## Exercise prompt
When a line in the data below includes "Choose", pick it out and copy it.

== Data to process

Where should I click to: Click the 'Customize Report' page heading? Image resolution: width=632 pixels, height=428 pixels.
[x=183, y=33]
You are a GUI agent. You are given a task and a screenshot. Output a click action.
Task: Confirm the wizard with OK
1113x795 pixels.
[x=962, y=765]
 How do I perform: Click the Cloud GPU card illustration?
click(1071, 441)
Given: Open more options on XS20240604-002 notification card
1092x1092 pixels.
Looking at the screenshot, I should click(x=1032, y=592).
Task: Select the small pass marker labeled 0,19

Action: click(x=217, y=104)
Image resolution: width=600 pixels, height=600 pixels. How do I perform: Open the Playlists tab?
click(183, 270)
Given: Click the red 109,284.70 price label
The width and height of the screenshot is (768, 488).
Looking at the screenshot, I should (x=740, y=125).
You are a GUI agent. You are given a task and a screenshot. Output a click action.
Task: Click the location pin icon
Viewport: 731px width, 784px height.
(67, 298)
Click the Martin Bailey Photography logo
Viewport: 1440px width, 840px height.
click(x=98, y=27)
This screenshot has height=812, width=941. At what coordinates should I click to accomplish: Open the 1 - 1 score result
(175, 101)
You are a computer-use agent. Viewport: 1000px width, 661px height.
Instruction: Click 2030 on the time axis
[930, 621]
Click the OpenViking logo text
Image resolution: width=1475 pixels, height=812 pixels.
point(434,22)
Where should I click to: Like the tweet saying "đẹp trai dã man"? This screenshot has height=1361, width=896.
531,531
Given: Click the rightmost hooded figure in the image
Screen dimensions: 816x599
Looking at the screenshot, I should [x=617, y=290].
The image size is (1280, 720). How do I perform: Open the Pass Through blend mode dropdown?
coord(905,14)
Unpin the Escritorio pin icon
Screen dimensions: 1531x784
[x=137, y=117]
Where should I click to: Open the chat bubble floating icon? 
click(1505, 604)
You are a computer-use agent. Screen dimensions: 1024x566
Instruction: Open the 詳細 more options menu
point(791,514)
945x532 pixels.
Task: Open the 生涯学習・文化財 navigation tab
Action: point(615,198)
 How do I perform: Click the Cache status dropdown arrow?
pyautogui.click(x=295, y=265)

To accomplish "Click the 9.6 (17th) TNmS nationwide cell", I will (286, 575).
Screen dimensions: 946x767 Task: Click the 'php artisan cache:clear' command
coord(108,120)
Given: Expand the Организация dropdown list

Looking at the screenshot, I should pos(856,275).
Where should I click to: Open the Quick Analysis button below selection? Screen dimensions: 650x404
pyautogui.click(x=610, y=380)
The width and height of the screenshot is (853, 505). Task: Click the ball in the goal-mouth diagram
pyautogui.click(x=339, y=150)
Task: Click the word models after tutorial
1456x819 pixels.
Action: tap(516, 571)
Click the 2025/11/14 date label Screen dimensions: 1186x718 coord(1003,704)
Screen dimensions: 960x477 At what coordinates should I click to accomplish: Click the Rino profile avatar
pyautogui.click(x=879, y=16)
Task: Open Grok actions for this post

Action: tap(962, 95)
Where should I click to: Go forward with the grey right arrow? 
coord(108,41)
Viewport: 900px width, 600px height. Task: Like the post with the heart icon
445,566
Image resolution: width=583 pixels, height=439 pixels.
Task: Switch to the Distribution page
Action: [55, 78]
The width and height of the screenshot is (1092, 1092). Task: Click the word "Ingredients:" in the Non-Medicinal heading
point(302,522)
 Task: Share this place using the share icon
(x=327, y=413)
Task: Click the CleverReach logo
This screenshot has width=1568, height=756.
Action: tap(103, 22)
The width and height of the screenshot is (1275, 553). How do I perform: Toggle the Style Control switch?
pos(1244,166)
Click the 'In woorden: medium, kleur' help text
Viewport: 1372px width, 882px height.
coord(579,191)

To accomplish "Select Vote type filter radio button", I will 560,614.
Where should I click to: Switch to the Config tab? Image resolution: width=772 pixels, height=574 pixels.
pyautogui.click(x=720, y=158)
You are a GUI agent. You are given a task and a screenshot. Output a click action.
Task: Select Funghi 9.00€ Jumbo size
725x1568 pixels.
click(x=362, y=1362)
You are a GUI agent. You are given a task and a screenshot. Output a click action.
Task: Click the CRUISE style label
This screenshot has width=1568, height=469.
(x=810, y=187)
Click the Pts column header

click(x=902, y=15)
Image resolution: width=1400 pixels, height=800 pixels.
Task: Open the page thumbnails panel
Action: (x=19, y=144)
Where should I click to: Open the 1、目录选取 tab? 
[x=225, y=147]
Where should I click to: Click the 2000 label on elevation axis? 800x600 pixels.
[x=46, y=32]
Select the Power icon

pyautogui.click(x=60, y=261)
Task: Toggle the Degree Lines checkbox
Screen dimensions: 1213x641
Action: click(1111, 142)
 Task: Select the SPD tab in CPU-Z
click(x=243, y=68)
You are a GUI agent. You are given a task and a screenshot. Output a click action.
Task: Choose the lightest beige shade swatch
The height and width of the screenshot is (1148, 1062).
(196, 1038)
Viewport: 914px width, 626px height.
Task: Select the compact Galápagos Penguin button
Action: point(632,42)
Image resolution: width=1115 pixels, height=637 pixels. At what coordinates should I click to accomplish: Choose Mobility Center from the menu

====

## Solved exercise
Task: Choose the lightest beige shade swatch
Image resolution: width=1115 pixels, height=637 pixels. At what coordinates should I click to accomplish: Choose Mobility Center from the menu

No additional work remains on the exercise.